The ECB approved fresh stimulus measures on Thursday to help the euro zone economy cope with the growing cost of the coronavirus epidemic, but kept interest rates unchanged. "The ECB has been grasping for straws," said Erik Bregar, head of FX strategy, at Exchange Bank of Canada, in Toronto.
"Arguably they still don't know what to do. But they very much felt the pressure to at least do something because every other central bank is lowering interest rates or doing multi-policy fronts that will help banks and businesses."
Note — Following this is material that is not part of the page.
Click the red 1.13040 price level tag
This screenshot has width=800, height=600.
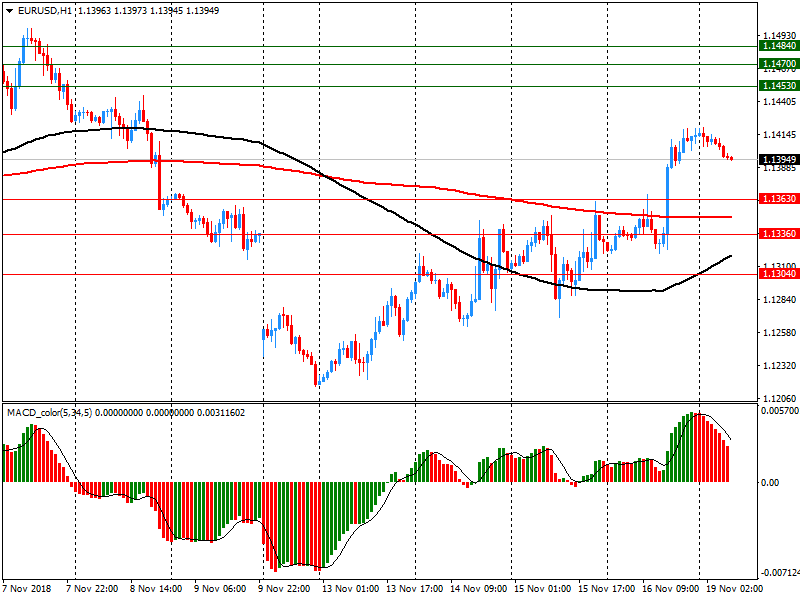tap(779, 274)
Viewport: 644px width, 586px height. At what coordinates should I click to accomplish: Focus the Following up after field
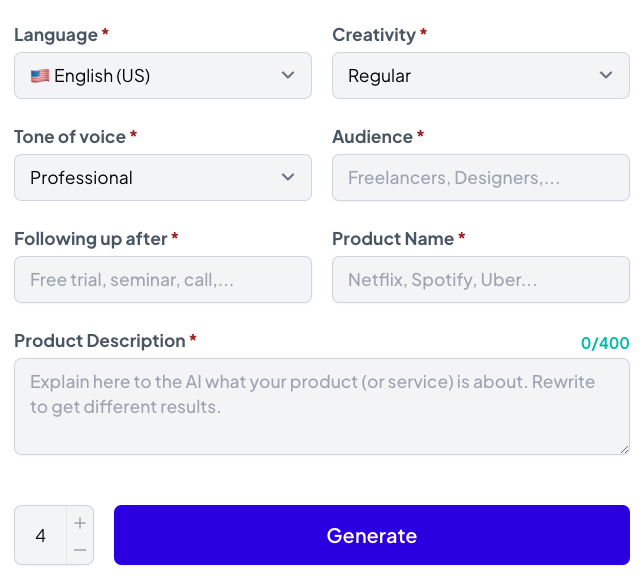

The fact that the ECB did not cut interest rates was a "minor surprise" for the market given that the money market curve had priced in a 10 basis-point easing. In mid-morning trading, the euro fell more than 1% to $1.1172.
The dollar rebounded sharply after the ECB announcement, and was last up 1% against a basket of currencies at 97.513. Analysts said the dollar had rallied as swap spreads on major currencies blew out and investors scrambled for the US currency.
Money markets are now expecting another 100 bps of easing from the Fed by next week taking the benchmark policy interest rates to zero after a hefty half point rate cut last week. The dollar fell 0.5% against the Japanese currency to 105.18, below a four-year low on Monday, but it rose 1% against the Swiss franc to 0.9478.